Over 40 and Single
Are you happy?
I guess the title says it all in some regards...I'm single and over 40. Who would have thought it, I guess many of us say...as little girls, we're told that we should strive to have a husband and family...a few kids...that all equals a "happy home" and "fulfilling life"....so why is it, at my age (40+), I am perfectly happy not being married, having my child grown and gone, and living my life as I wish?
Granted, there are times that I worry about the future - all the retirement stuff...wondering if I will be able to support myself, what would happen if I should fall down and break a hip or something...but then again..I think about the people I have surrounded myself with...I have purchased a wonderful house ( a little bigger than I really need - but I'm looking at resale value) - in a good neighborhood with very kind neighbors. We all get together once a week for a little "get to know your neighbors" at the cul-de-sac and laugh and share experiences. Some of us are older, have been married and had kids, others are single or young couples with small children. We all care about our neighborhood and the people here. I know, should the need arise, that there would be someone here to help me if I needed it.

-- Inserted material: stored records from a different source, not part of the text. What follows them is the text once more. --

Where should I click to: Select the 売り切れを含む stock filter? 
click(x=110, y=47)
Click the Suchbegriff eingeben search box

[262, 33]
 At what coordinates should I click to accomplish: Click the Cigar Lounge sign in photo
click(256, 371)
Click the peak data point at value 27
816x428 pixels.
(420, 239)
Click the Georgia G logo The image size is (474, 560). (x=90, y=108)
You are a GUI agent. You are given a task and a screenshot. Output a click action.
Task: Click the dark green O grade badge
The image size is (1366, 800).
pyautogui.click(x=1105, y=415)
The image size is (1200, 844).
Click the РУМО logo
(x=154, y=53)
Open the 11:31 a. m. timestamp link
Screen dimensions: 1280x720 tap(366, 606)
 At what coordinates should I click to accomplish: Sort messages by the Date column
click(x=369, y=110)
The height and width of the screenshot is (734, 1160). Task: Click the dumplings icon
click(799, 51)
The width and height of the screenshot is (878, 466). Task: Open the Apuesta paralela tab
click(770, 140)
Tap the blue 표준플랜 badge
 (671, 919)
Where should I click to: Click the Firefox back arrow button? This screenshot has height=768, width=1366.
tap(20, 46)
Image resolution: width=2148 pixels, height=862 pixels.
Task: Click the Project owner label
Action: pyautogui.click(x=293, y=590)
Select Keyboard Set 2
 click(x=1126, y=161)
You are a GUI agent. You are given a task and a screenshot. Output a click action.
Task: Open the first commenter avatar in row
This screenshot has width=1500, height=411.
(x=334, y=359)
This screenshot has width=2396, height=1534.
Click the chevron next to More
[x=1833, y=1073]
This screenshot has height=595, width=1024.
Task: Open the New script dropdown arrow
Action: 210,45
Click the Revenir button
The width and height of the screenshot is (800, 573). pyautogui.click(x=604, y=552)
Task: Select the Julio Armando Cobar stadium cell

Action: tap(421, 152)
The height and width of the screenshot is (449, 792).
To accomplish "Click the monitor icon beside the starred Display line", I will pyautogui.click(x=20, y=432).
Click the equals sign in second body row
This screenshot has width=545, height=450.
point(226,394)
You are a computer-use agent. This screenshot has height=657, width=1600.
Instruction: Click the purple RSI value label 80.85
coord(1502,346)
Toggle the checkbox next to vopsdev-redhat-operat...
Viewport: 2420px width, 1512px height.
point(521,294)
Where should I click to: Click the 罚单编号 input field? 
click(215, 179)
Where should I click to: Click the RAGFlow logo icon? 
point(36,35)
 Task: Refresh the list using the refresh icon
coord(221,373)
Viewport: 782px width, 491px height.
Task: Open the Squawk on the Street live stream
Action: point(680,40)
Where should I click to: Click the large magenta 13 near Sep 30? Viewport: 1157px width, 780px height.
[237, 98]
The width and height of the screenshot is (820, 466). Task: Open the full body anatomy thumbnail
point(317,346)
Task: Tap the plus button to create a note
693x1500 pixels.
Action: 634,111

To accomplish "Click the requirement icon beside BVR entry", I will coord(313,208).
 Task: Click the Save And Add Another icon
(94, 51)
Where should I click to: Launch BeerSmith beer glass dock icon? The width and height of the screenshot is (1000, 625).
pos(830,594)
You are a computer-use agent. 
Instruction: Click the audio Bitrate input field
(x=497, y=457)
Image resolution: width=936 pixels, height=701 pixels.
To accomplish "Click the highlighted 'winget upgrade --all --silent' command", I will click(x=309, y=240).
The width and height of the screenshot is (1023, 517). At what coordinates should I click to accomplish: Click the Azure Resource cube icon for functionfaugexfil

But I digress...going back to my life, my house, my home...should I be worried? I don't know. I'm sure there are people out there (men and women) who worry about being "ALONE"...you know, not having that "SOMEONE" there all the time...but I don't. Maybe I should worry - and sometimes I think that I should be more concerned with it...but then I start thinking about what I DO have...I have my own house. I have a dog. I am fully capable of supporting myself. I can afford a few luxuries...I can come and go as I please...I can take "road trips" without worrying about if and when I come home...I can pick up and go shopping without clearing it with someone else....I can spend as much or as little as I want...I don't have to worry about irritating my significant other...if I want to have cereal for dinner I can...if I want to have steak for breakfast, I can...I don't have to share the remote for the television. I can take a shower and use up all the hot water. I can sleep in or get up as early as I want. Can I leave dirty dishes in the sink until the next morning or more? Yes, I can. Can I leave the bed unmade? You betcha! Do I have to do laundry on a specific day? Nope...any day I want. If I want to pick up take-out for dinner, can I ? Yeppers. If I want lobster or steak tonight, do I need to worry if it's "okay" with someone else? No. If I want company for dinner, I can ask a neighbor to go with me. If I want to grill instead, okay.
If I feel the need for company...I can go and volunteer at a non-profit. I spend my time with organizations that I want to support. I don't have to spend my time worrying about the in-laws or the family. I don't have to worry about impressing someone's boss or co-workers. Do I worry about having the "family" over for Thanksgiving or Christmas? Do I worry about "are we going to your sides' or mine first?" every time? Nope. If I want to spend time with family at the holidays, I can choose who and for how long I stay.
So - am I happy? Yes, I think I am.
Now to some, this may sound like a lonely life...not having that "companionship" that some married or attached couples have...but I think for some of us...at least for myself...we can appreciate the time spent with a loved one all the more. We value the time and effort, love and affection, knowing that it is only for a short time. We strive to "connect" with each other in a meaningful way. We value each and every touch. We remember the simple things. A laugh. A conversation. A touch. A smell. A feeling. So - I think, we tend to value the "little things" a bit more.
Sure - there are times that I am lonely. There are times I wish there was another body in my bed. And maybe if I meet that "special someone", I will change my mind. But for now...I am happy. We all have choices in life. I choose to enjoy it.